Par un mémoire en défense, enregistré le 13 décembre 2024, le préfet du Doubs conclut au rejet de la requête.
Le préfet du Doubs soutient que les moyens soulevés par M. A ne sont pas fondés.
Vu les autres pièces du dossier.
Vu :
— le règlement (UE) n°603/2013 du Parlement européen et du Conseil du 26 juin 2013 relatif à la création d’Eurodac pour la comparaison des empreintes digitales et mécanismes de détermination de l’Etat membre responsable de l’examen d’une demande de protection internationale introduite dans l’un des Etats membres par un ressortissant de pays tiers ou un apatride et relatif aux demandes de comparaison avec les données d’Eurodac présentées par les autorités répressives des Etats membres et Europol à des fins répressives, et modifiant le règlement (UE) n°1077/2011 portant création d’une agence européenne pour la gestion opérationnelle des systèmes d’information à grande échelle au sein de l’espace de liberté, de sécurité et de justice ;
— le règlement (UE) n°604/2013 du Parlement européen et du Conseil du 26 juin 2013 établissant les critères et mécanismes de détermination de l’Etat membre responsable de l’examen d’une demande de protection internationale introduite dans l’un des Etats membres par un ressortissant de pays tiers ou un apatride ;
— le code de l’entrée et du séjour des étrangers et du droit d’asile ;
— la loi n° 91-647 du 10 juillet 1991 relative à l’aide juridique ;
— le code de justice administrative.
Le président du tribunal a désigné Mme Bois pour statuer sur les requêtes relevant des procédures régies par les articles L. 921-1 à L. 922-3 et R. 921 1 à R. 922-28 du code de l’entrée et du séjour des étrangers et du droit d’asile.
Les parties ont été régulièrement averties du jour de l’audience.

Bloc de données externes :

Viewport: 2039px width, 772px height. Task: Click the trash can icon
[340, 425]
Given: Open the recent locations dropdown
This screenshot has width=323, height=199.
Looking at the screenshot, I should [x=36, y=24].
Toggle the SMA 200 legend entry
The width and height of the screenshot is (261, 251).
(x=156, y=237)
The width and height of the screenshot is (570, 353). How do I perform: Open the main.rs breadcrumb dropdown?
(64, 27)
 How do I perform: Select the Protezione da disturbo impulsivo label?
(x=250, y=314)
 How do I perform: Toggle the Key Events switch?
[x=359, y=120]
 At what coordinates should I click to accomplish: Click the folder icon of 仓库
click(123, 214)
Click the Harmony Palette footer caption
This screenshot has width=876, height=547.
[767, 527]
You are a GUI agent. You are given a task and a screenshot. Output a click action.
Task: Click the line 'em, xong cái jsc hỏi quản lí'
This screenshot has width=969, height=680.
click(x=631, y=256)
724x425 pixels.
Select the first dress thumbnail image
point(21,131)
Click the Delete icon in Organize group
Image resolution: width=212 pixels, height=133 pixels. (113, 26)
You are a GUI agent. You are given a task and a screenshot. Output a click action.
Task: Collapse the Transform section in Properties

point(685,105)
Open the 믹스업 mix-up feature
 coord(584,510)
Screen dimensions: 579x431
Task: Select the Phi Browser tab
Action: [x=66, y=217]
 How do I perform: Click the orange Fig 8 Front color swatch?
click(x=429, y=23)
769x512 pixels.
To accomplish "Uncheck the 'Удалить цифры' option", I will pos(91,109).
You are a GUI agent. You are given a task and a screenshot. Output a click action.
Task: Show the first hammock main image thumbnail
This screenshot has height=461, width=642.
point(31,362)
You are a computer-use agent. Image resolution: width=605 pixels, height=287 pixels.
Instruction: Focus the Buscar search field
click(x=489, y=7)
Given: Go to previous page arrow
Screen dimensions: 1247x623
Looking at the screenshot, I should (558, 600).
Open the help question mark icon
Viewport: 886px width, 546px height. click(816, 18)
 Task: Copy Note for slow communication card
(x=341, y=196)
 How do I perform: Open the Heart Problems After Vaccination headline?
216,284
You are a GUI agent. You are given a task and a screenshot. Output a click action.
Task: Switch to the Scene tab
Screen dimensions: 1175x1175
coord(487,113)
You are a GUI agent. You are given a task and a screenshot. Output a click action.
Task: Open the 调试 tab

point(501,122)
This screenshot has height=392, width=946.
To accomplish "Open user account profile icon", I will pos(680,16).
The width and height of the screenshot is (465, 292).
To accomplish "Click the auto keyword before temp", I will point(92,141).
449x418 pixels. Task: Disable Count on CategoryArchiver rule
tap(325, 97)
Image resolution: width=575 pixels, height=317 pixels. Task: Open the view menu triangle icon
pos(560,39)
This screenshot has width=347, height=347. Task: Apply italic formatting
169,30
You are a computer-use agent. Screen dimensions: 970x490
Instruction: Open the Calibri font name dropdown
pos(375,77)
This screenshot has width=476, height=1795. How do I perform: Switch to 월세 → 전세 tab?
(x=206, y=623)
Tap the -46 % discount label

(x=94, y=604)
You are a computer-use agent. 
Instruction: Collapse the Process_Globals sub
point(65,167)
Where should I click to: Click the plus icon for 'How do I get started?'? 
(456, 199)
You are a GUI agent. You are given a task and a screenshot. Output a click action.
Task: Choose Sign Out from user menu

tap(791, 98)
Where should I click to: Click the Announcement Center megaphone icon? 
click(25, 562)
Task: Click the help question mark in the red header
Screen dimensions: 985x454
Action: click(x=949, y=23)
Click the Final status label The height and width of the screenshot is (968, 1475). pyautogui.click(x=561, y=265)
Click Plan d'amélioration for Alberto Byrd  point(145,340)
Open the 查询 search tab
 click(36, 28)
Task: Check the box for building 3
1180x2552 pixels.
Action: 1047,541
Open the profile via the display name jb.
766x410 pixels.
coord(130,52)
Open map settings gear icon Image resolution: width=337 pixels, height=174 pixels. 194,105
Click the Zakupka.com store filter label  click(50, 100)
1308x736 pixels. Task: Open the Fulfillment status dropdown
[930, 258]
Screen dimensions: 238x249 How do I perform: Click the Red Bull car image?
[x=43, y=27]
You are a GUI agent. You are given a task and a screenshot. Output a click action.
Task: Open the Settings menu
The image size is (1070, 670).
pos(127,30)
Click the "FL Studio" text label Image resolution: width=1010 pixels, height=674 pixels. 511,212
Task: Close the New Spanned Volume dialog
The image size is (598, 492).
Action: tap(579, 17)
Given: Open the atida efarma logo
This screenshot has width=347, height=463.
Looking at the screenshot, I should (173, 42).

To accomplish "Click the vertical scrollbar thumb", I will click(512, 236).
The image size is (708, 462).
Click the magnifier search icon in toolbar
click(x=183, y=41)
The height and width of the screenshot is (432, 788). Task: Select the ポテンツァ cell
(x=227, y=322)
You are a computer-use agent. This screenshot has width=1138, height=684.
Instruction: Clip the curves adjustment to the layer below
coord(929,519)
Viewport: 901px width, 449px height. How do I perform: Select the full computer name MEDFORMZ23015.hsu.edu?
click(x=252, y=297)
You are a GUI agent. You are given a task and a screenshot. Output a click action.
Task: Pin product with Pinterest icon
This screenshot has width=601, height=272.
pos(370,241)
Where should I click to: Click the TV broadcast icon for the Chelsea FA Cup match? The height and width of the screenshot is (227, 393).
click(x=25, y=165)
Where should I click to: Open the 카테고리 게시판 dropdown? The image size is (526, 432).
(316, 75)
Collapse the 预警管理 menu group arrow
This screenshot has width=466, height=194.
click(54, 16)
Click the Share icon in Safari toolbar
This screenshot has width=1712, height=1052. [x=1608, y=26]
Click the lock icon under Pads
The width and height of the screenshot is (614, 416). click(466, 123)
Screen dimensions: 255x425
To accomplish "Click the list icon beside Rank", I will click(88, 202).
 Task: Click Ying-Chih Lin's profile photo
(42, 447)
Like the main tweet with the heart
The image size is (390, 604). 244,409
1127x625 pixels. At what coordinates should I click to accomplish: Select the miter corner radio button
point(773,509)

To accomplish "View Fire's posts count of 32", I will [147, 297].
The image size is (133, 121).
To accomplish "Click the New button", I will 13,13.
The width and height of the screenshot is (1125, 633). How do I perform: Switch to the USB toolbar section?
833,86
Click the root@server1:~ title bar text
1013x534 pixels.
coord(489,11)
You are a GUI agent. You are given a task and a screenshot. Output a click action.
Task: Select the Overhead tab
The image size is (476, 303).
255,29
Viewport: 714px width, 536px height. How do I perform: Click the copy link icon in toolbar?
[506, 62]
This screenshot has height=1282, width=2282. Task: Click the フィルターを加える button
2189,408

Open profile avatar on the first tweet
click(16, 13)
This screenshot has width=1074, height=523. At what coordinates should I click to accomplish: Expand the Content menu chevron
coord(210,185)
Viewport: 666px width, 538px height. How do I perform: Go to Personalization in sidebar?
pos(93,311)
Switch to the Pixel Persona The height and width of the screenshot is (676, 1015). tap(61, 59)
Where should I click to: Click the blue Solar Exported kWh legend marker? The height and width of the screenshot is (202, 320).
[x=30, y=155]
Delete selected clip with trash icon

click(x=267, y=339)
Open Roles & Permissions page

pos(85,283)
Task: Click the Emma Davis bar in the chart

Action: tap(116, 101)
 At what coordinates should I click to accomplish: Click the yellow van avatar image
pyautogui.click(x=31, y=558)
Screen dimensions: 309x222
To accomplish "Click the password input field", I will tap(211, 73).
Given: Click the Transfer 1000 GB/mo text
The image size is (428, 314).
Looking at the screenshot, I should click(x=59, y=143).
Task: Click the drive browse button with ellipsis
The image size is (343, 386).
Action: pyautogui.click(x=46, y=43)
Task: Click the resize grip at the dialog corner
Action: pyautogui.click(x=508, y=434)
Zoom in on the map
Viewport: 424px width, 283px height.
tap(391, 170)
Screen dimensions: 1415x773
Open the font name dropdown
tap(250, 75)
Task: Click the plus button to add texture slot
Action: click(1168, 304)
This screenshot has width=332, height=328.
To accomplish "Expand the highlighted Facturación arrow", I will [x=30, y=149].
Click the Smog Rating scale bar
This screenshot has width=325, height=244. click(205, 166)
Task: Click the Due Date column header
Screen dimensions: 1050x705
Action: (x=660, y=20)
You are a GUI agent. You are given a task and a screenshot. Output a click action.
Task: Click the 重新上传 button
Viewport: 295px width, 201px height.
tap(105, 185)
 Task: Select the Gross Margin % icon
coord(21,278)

Ont été entendus au cours de l’audience publique :
— le rapport de Mme Bois, magistrate désignée,
— les observations de M. A.
La clôture de l’instruction a été prononcée à l’issue de l’audience.
Considérant ce qui suit :
1. M. A, ressortissant afghan né en 2006, a sollicité son admission au titre du droit d’asile le 7 novembre 2024 auprès des services du préfet de la Côte d’Or. La consultation du fichier Eurodac a révélé que les empreintes digitales de M. A avaient été relevées le 13 octobre 2023 par les autorités de contrôle compétentes en Bulgarie à l’occasion de l’enregistrement d’une demande de protection internationale dans ce pays. Les autorités bulgares, saisies par le préfet d’une demande de reprise en charge de M. A, ont accepté la requête du préfet le 20 novembre 2024. Par deux arrêtés du 27 novembre 2024, dont M. A demande l’annulation, le préfet du Doubs a décidé de le remettre aux autorités bulgares et l’a assigné à résidence pour une durée de quarante-cinq jours dans le département de la Côte-d’Or.
Sur la demande d’aide juridictionnelle provisoire :
2. Aux termes de l’article 20 de la loi n°91-647 du 10 juillet 1991 : « Dans les cas d’urgence, sous réserve de l’application des règles relatives aux commissions ou désignations d’office, l’admission provisoire à l’aide juridictionnelle peut être prononcée par la juridiction compétente ou son président () ». Eu égard à l’urgence qui s’attache à ce qu’il soit statué sur sa requête, il y a lieu de prononcer l’admission provisoire à l’aide juridictionnelle de M. A.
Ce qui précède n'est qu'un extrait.